Saccharin [SN] has been implicated as a potential urinary bladder carcinogen as a result of studies conducted in the rat. SN is not metabolized and is rapidly eliminated in rat urine. Factors that affect renal excretion, i.e., protein binding, glomerular filtration rate (GFR), and tubular secretion, would thus be important in determining SN clearance. The renal clearance of SN in the ureter-cannulated rat and in the isolated perfused rat kidney (IPK) were studied after the administration of SN in doses of 0.02, 1, or 100 mg/kg. Binding of SN in rat plasma and perfusate was variable and insensitive to changes in concentration. The mean free fraction was approximately 0.70 in rat plasma and 0.40 in perfusate.

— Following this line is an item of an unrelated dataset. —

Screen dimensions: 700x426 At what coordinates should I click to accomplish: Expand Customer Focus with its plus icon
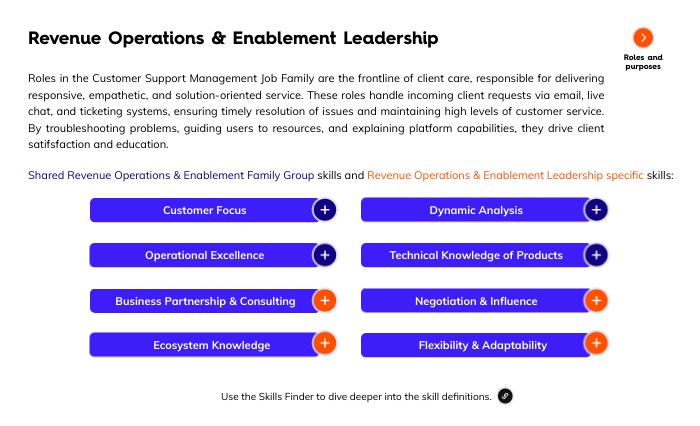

Renal clearances were relatively constant, with a mean of 2.2 ml/min in vivo and 1.9 ml/min in the IPK. SN clearance was consistently higher than the GFR, supporting involvement of tubular secretion in the renal elimination of SN. Correlation of data from IPK experiments with the data from in vivo experiments substantiate the utility of this preparation for studying the renal excretion of drugs.